§ **Directions**
Up to and including the line holding "Viewport: 755px width, 753px height.", write out the data exactly from its first line, but not the pictures.

§ **Supplied data**
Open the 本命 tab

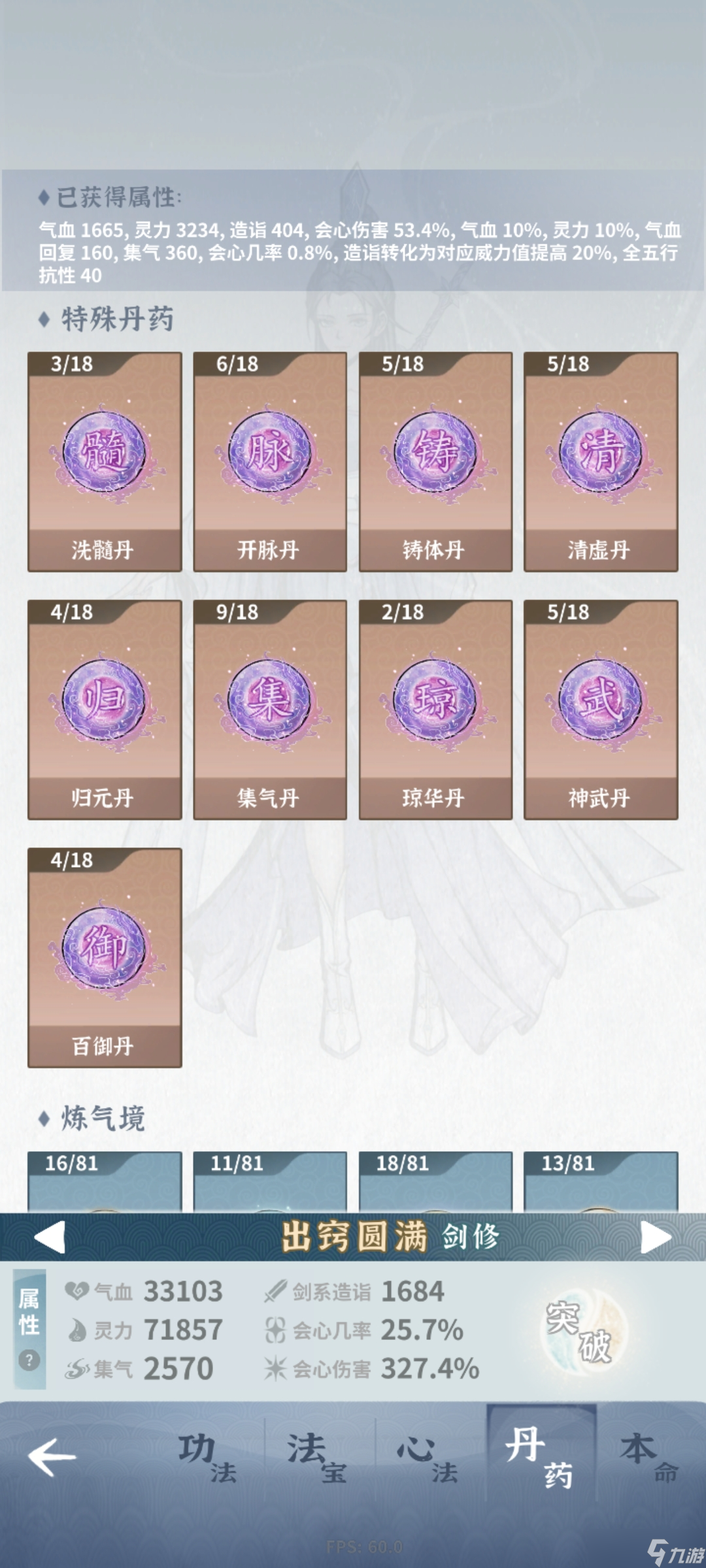click(x=650, y=1457)
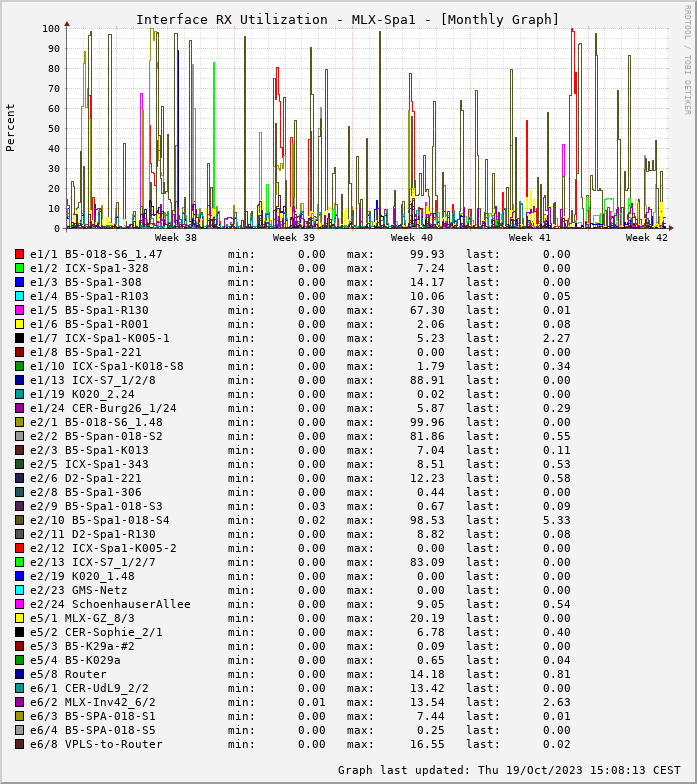
Task: Select the e6/8 VPLS-to-Router legend label
Action: pyautogui.click(x=96, y=744)
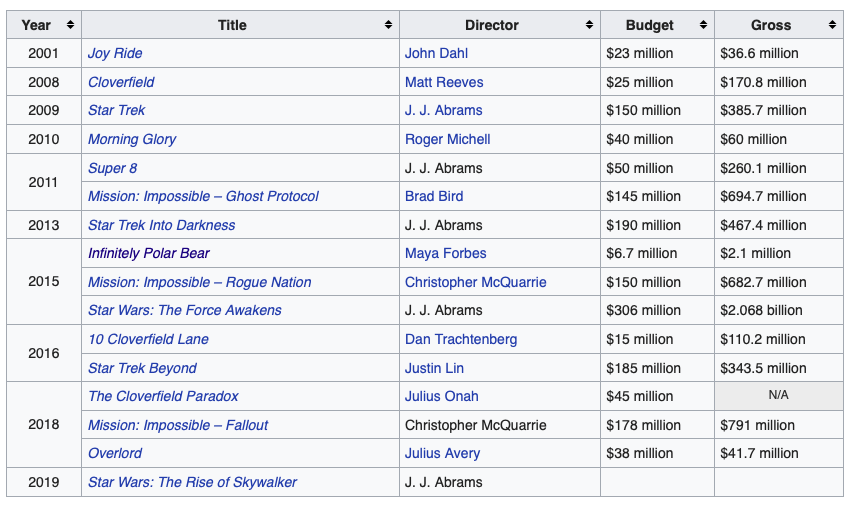Open Mission: Impossible – Ghost Protocol

(x=203, y=196)
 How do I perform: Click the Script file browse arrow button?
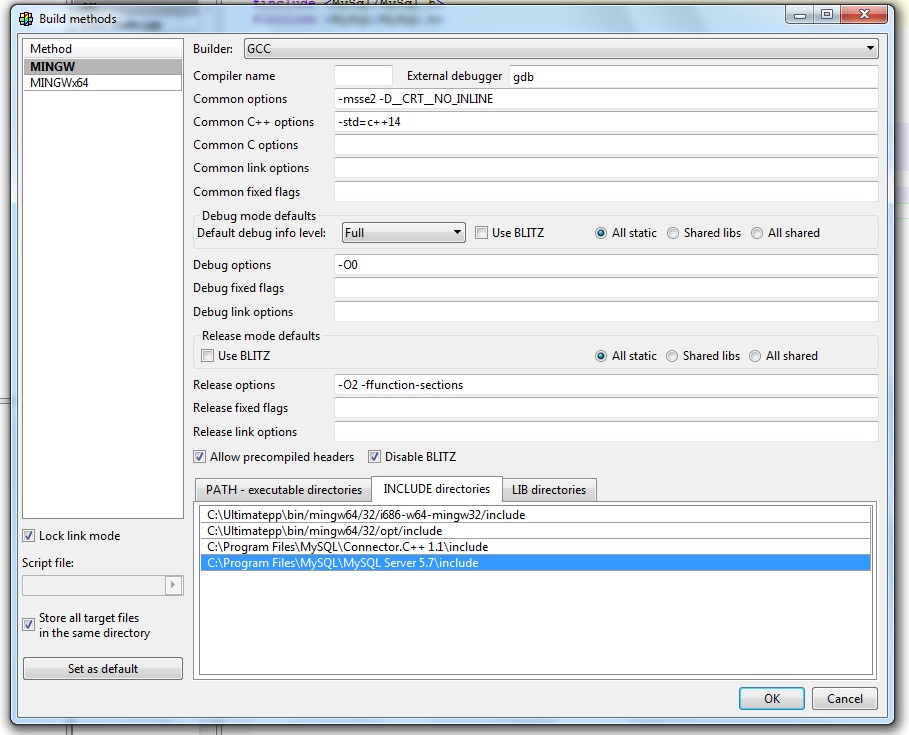174,585
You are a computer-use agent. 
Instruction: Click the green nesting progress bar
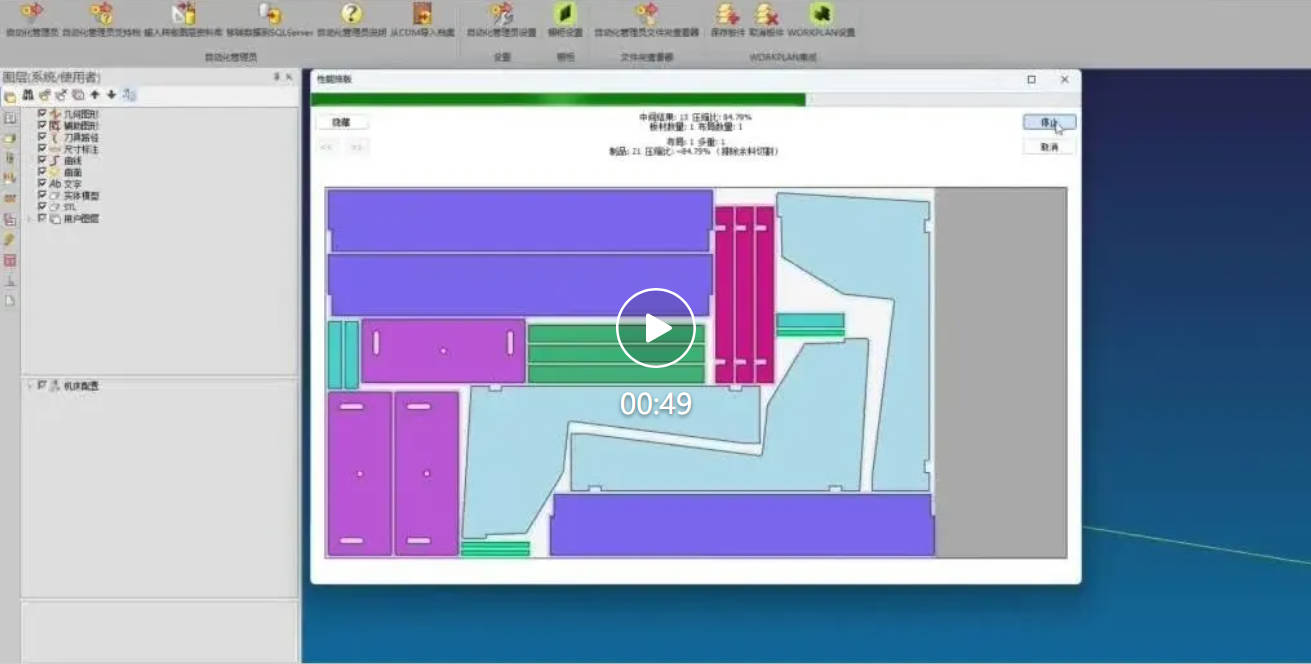click(x=559, y=99)
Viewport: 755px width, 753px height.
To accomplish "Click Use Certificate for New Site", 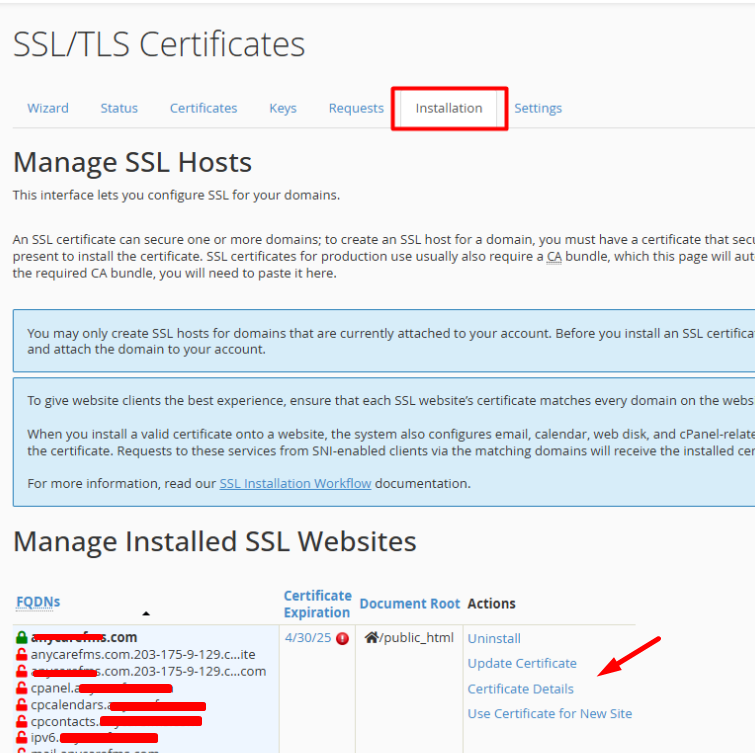I will (550, 714).
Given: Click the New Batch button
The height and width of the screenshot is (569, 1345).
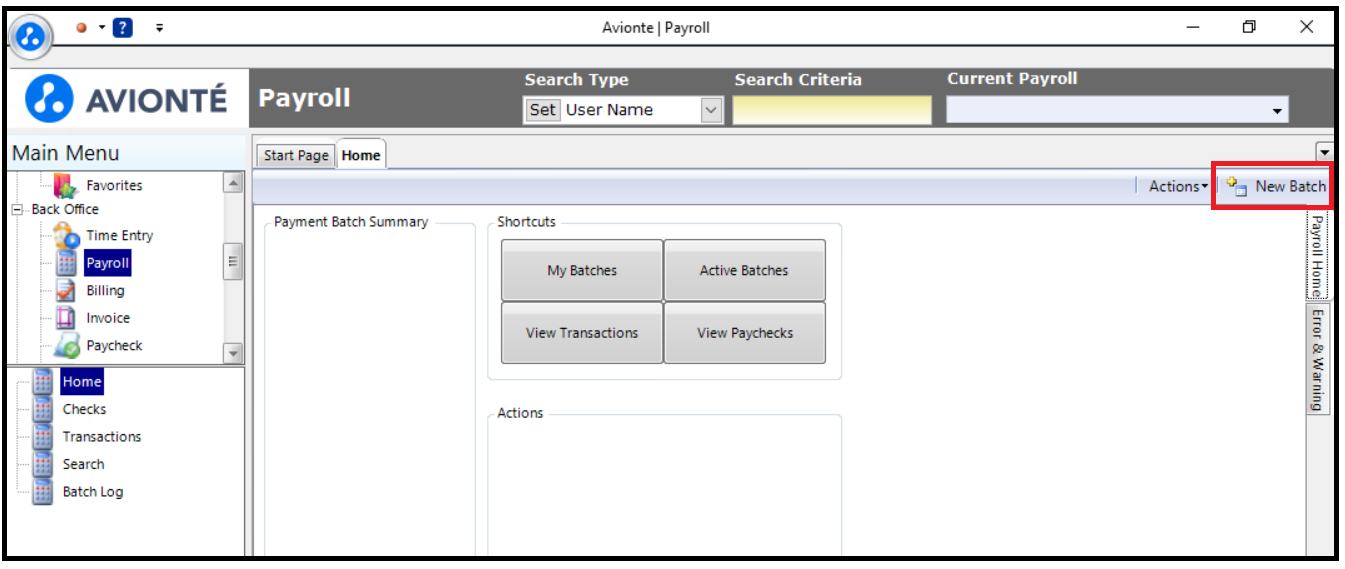Looking at the screenshot, I should [1275, 186].
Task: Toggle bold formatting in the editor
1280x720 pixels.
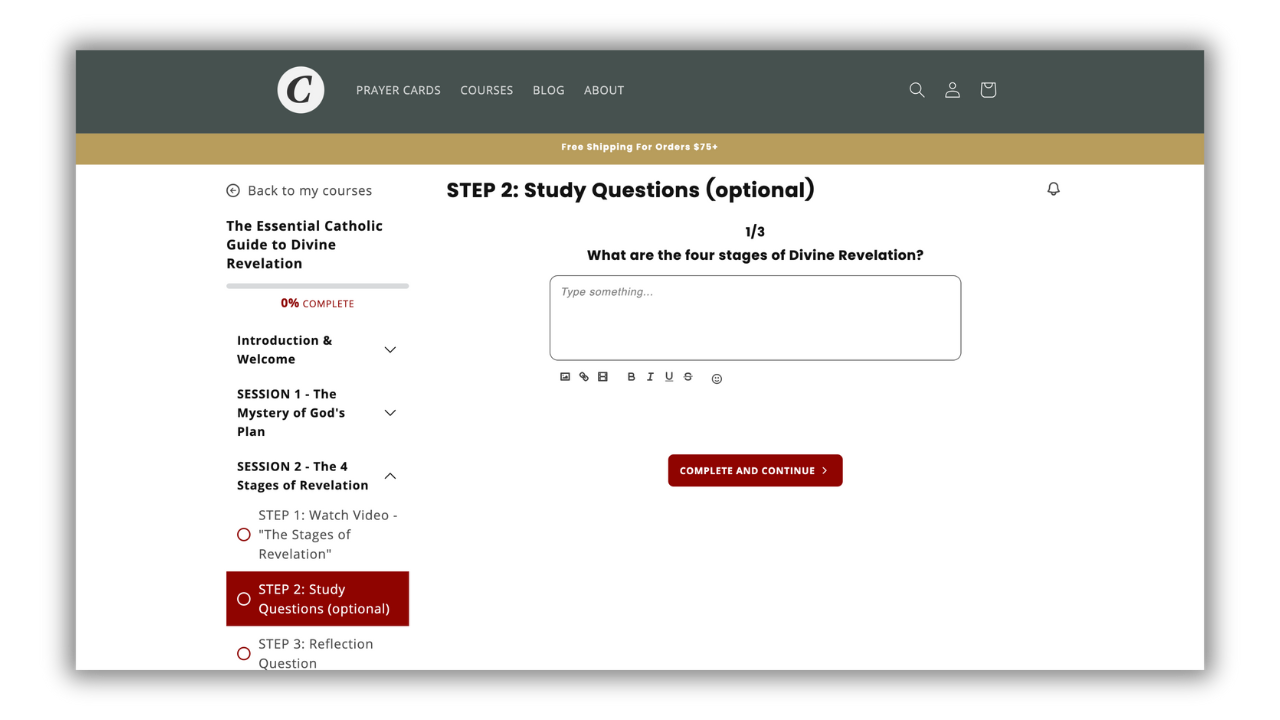Action: [631, 377]
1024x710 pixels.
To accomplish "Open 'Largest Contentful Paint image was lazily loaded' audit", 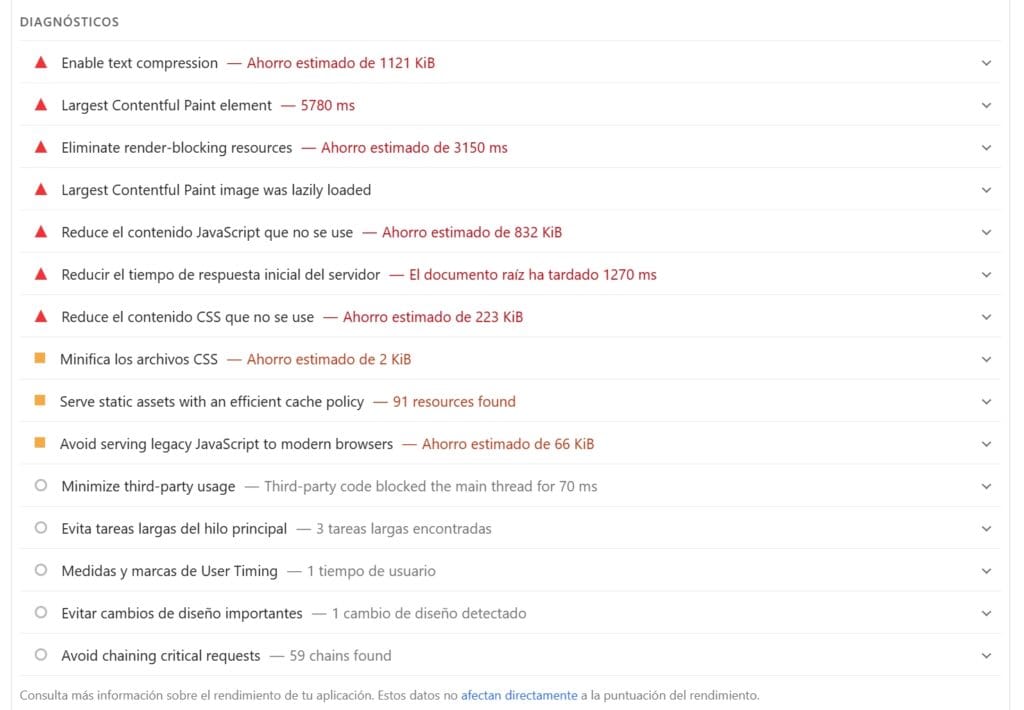I will pyautogui.click(x=216, y=190).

§ **Response**
Open the 本命 tab

click(x=650, y=1457)
Task: Select the e6/8 VPLS-to-Router legend label
Action: pyautogui.click(x=96, y=744)
Open Mission: Impossible – Ghost Protocol

(x=203, y=196)
 How do I perform: Click the Script file browse arrow button?
174,585
You are a computer-use agent. 
Instruction: Click the green nesting progress bar
click(x=559, y=99)
Viewport: 755px width, 753px height.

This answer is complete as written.